PREZENTOWANY TEKST:
• Kino
  • Mapa
  • Ogłoszenia
  • Forum
  • Komunikacja
  • Raport

Czy w Gdańsku można pić alkohol w bramie, tunelu czy na podwórku?

Katarzyna Moritz
15 września 2016 (artykuł sprzed 7 lat) 
Picie alkoholu pod blokami czy na podwórkach to częsty problem. Picie alkoholu pod blokami czy na podwórkach to częsty problem.

Mieszkańcy dręczeni przez amatorów spożywania alkoholu w plenerze mogą się czasami nie doczekać interwencji policji czy straży miejskiej. Zgodnie z decyzją wojewody w Gdańsku można bowiem pić alkohol w bramach i przejściach podziemnych, na otwartych podwórzach, przy kioskach z alkoholem, a nawet na chodnikach. Ale czy na pewno?



Czy w twojej okolicy masz problem z pijącymi pod chmurką?

Nasza czytelniczka mieszkająca przy ul. Szerokiej zobacz na mapie Gdańska w Gdańsku od kilku miesięcy próbuje walczyć z osobami, które przesiadują na podwórzu pod jej oknami i niemal codziennie piją alkohol. A że pani Magdalena mieszka na parterze, problem jest dla niej wyjątkowo uciążliwy. Pisała w tej sprawie do Biura Obsługi Mieszkańców, ale miasto zasugerowało, że problem zniknie, gdy podwórze zostanie wynajęte przez wspólnotę i zamknięte.

- Ostatecznie dowiedziałam się od kierownika Straży Miejskiej w Gdańsku, że moje wezwania o piciu w miejscu publicznym nie mają podstawy prawnej, gdyż na mocy obecnych uchwał oraz rozstrzygnięcia nadzorczego wojewody pomorskiego, można pić na podwórkach ogólnodostępnych oraz w przejściach podziemnych, w ciągach pieszych czy w bramach na terenie miasta Gdańska - podkreśla pani Magdalena.

PRZEKAZANE INFORMACJE:
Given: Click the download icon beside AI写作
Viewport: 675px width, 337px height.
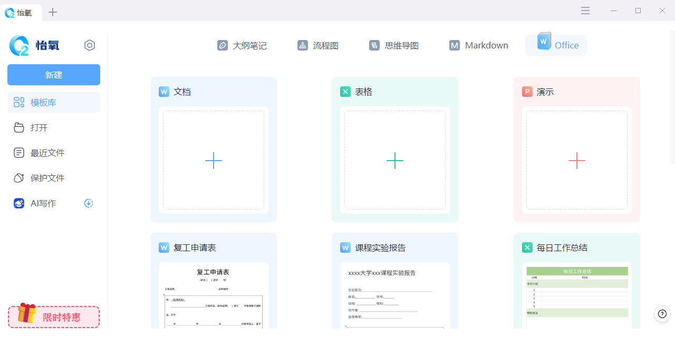Looking at the screenshot, I should click(89, 203).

WYKONAJ POLECENIA:
• a. Proszę krócej ująć akapit artykułu o piciu alkoholu w Gdańsku, który zaczyna się od słów „Mieszkańcy dręczeni przez amatorów”, i zachować jego główne informacje.
• b. Kontynuuj artykuł o piciu alkoholu w Gdańsku od miejsca, w którym się kończy.
Materiał nie ma związku z artykułem o piciu alkoholu w Gdańsku.

ODPOWIEDZI DO POLECEŃ:
• a. Mieszkańcy nękani przez osoby pijące w plenerze nie zawsze doczekają się interwencji policji czy straży miejskiej, bo decyzją wojewody w Gdańsku wolno pić w bramach, przejściach podziemnych, na otwartych podwórzach, przy kioskach z alkoholem, a nawet na chodnikach. Pozostaje pytanie, czy na pewno.

• b.
"Tak" dla picia alkoholu w pewnych obszarach w Gdańsku

Kwestię picia alkoholu pod tzw. chmurką reguluje ustawa o wychowaniu w trzeźwości i przeciwdziałaniu alkoholizmowi, w której wylicza się miejsca zakazane do spożywania alkoholu. Są to m.in. ulice, place, parki, szkoły, akademiki czy zakłady pracy. Jednak każda gmina może podjąć uchwałę rozszerzającą miejsca objęte zakazem spożycia alkoholu.

Uchwała Rady Miasta Gdańska w sprawie sprzedaży, podawania i spożywania alkoholu na terenie miasta

Rada miasta Gdańska w 2013 roku podjęła więc uchwałę wprowadzającą zakaz sprzedaży, podawania i spożywania napojów alkoholowych m.in. w takich miejscach, jak przejścia podziemne, punkty detaliczne, których wnętrze jest niedostępne dla klientów, a także w ogólnodostępnych bramach i na podwórzach oraz na ciągach pieszych (chodnikach). Jednak wojewoda pomorski ww. miejsca z uchwały uchylił, wydając rozstrzygnięcie nadzorcze.

Rozstrzygnięcie nadzorcze wojewody pomorskiego zmieniające uchwałę gdańskich radnych (pdf)

Wojewoda w swojej decyzji powołał się na wyrok Wojewódzkiego Sądu Administracyjnego we Wrocławiu z 19 grudnia 2011 r., kiedy to sąd stanął na stanowisku, że wprowadzenie zakazu spożywania napojów alkoholowych na podwórkach, we wnętrzach międzyblokowych oraz wspólnych częściach budynków mieszkalnych, na wałach przeciwpowodziowych czy w przejściach podziemnych stanowi przekroczenie przez radę gminy kompetencji udzielonej jej w art. 14 ust. 6 ustawy o wychowaniu w trzeźwości i przeciwdziałaniu alkoholizmowi, poprzez błędne przyjęcie specjalnego charakteru tych miejsc, choć są one o powszechnym charakterze.

W miejskiej uchwale pozostały jednak następujące miejsca, w których obowiązuje zakaz picia alkoholu w Gdańsku: przystanki komunikacyjne w obrębie pętli tramwajowych i autobusowych, place zabaw, tereny zieleni publicznej, plaże.

Co ważne, ustawa o wychowaniu w trzeźwości nie posługuje się terminem "miejsca publicznego", na który często powołują się policjanci czy strażnicy miejscy chcący wystawić mandat.

Znajdzie się paragraf na każdego?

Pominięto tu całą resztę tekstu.